张廷玉再度行礼,轻步退出养心殿,不敢再多留片刻。
殿门合上,养心殿重归寂静。
不多时,高无庸端着沏好的新茶,轻手轻脚走进养心殿内,将温热的茶盏摆在御案之上。
殿内沉寂无声,胤禛看着窗外檐角残雪,忽然开口,语气听不出喜怒:“高无庸,你且说说,方才张廷玉所言,可有几分道理?”
高无庸心里骤然一紧,半点不敢怠慢。
他知道皇上心底全然偏袒信任皇后,可自己万万不能顺着皇上的心意阿谀奉承。
若是一味附和,不仅落得个谄媚趋炎的下场,反倒会害了皇后。
他躬身垂首,字字斟酌,回话稳妥又公允:“奴才愚钝,看不懂张大人朝堂制衡的深远考量,不敢妄议政事。
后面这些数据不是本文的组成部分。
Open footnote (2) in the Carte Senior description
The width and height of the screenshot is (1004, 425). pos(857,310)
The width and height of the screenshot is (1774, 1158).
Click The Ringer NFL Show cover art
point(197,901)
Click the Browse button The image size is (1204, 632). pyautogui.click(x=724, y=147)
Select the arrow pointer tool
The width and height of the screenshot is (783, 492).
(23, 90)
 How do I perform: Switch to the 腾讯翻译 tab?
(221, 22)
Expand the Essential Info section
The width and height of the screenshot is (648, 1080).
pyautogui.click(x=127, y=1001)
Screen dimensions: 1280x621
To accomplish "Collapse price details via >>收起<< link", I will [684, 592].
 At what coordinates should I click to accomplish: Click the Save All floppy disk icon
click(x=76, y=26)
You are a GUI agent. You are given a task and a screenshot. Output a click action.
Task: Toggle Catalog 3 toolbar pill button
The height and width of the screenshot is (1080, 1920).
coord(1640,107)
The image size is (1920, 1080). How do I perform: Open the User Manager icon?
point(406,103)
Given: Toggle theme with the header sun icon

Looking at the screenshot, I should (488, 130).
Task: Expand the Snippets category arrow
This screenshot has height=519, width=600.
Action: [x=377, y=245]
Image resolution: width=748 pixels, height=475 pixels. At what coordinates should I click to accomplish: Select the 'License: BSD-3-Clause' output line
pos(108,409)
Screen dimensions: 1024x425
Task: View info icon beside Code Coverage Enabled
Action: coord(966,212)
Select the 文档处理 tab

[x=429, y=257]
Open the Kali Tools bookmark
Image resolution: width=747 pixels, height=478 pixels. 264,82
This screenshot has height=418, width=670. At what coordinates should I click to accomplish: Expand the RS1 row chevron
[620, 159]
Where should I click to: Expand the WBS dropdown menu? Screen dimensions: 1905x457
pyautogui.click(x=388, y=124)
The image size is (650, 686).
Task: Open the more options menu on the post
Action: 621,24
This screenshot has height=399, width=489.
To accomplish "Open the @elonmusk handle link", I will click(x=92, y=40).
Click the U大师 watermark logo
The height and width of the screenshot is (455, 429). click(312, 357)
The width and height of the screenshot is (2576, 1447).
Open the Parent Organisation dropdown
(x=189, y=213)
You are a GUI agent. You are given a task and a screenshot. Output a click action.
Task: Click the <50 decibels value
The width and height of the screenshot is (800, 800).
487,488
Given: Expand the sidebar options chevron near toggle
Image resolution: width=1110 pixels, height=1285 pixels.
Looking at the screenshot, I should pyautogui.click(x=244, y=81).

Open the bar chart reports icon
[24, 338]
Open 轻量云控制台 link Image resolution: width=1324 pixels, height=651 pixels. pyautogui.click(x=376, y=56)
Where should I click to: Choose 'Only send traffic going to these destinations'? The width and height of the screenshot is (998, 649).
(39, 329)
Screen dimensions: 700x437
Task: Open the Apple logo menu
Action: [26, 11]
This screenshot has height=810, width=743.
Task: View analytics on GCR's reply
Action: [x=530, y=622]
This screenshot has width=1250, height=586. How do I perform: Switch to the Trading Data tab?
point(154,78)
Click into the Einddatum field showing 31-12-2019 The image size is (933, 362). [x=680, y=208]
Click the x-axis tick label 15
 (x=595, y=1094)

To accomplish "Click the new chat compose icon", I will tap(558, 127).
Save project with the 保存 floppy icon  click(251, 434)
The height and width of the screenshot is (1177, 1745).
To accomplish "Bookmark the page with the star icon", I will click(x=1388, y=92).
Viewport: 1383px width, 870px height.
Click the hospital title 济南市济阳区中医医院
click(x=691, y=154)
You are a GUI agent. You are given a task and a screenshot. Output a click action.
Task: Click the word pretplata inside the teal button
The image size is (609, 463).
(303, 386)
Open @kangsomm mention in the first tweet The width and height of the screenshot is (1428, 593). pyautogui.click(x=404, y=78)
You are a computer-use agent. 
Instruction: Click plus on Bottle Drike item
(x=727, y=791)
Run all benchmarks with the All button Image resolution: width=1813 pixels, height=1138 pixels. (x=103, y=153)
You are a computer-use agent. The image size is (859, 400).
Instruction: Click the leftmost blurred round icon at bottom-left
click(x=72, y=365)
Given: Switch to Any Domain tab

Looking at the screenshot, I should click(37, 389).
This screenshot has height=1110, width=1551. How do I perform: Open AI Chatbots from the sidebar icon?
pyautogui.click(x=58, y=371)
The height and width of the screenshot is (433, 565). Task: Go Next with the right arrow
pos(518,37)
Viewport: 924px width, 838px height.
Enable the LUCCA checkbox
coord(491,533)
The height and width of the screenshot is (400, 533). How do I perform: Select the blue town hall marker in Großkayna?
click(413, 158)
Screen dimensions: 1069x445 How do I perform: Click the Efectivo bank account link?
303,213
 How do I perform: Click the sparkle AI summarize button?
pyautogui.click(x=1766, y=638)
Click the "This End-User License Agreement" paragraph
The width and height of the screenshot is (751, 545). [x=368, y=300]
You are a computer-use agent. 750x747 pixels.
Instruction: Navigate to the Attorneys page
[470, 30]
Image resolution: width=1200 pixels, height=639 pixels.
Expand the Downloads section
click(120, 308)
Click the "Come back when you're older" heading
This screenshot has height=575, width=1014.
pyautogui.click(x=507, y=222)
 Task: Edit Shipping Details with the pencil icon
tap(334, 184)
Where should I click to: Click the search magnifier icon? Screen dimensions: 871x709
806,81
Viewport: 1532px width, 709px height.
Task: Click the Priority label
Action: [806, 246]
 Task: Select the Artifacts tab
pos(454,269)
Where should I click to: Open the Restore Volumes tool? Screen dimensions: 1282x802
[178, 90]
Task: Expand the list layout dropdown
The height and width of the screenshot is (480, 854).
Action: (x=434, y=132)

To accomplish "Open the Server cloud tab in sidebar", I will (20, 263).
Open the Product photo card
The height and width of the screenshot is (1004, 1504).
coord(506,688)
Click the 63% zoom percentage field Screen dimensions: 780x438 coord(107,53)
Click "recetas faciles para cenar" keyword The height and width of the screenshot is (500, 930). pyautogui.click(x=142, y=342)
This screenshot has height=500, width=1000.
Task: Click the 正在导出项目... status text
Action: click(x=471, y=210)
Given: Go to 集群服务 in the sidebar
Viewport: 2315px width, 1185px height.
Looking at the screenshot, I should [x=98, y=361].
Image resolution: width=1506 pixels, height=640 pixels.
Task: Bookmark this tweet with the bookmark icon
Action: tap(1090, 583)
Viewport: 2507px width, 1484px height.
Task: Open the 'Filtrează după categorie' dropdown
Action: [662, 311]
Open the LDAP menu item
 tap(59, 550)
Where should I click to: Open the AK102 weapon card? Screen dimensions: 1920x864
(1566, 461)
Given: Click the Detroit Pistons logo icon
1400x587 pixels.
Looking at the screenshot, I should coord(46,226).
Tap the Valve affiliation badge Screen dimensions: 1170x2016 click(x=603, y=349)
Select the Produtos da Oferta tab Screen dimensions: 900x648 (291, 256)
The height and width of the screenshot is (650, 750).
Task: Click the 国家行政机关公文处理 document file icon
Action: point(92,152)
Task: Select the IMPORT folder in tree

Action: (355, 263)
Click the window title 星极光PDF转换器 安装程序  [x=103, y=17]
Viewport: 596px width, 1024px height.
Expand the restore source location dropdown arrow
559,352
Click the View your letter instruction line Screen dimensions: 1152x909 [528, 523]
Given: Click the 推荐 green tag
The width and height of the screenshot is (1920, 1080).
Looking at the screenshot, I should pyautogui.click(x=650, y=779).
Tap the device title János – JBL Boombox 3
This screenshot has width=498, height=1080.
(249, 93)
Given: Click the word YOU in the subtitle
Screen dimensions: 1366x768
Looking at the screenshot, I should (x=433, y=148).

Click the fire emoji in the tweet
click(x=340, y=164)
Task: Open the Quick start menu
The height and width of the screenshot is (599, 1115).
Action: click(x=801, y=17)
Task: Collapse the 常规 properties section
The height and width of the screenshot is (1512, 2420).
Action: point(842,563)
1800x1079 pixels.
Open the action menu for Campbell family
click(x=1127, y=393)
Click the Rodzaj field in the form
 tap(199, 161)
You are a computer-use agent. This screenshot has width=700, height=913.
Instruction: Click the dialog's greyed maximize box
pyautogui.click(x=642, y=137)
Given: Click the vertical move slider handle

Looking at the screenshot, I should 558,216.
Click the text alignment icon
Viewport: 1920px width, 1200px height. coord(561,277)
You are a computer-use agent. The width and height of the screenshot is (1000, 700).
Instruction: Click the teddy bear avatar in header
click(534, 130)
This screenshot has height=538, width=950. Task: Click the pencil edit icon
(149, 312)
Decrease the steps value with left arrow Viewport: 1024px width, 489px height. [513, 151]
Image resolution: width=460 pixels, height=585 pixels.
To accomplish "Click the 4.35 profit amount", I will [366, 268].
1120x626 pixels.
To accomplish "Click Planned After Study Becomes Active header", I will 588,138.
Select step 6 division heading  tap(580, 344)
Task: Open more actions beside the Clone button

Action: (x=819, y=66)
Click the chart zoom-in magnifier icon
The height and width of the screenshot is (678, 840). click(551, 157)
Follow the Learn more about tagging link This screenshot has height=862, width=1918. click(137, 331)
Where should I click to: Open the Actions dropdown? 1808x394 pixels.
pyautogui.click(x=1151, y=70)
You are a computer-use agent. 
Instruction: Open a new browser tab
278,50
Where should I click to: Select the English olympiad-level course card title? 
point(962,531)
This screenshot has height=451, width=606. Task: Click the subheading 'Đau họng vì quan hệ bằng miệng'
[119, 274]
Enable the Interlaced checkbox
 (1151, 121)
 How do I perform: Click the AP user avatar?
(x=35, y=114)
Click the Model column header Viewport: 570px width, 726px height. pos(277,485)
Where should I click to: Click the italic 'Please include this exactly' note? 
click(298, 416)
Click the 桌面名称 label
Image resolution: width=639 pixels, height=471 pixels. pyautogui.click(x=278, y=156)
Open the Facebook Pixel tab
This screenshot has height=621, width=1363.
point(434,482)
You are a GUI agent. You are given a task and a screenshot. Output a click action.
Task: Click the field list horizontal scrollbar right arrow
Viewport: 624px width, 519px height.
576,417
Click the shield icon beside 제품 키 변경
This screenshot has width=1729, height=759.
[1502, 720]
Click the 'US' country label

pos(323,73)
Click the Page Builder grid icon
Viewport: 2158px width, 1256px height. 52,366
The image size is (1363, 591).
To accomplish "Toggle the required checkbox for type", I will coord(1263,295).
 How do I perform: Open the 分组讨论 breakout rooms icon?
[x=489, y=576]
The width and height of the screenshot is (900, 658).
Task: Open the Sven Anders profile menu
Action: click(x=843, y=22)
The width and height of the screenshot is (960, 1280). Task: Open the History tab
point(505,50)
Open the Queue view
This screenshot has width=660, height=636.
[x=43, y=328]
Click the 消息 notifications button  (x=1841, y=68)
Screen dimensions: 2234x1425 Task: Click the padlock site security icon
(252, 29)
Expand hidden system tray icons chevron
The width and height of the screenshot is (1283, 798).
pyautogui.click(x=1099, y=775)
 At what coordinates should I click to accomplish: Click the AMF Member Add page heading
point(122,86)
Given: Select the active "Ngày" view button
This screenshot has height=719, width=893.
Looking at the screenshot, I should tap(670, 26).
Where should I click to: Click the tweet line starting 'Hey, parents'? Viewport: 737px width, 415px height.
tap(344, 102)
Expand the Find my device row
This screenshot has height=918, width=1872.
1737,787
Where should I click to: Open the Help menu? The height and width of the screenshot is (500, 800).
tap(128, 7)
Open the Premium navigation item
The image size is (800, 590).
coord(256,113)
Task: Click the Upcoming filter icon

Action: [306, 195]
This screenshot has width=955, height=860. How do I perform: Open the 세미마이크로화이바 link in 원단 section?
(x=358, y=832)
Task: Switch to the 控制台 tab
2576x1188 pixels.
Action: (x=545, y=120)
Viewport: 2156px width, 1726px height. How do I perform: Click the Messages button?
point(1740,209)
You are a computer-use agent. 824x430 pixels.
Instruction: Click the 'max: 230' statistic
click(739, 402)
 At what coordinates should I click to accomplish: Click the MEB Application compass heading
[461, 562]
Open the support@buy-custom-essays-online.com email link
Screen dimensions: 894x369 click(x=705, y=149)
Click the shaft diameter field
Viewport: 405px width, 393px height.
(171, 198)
但那日坤宁宫下毒一案,是奴才亲自带人彻查,全过程清清楚楚,绝无冤屈。”
“当日奴才带人围堵景仁宫、捉拿剪秋之时,她一见禁军入宫,来不及辩驳半句,当即就一头朝着宫墙石柱撞去,一心求死,分明是心中有鬼、罪证确凿,才不敢面对审问。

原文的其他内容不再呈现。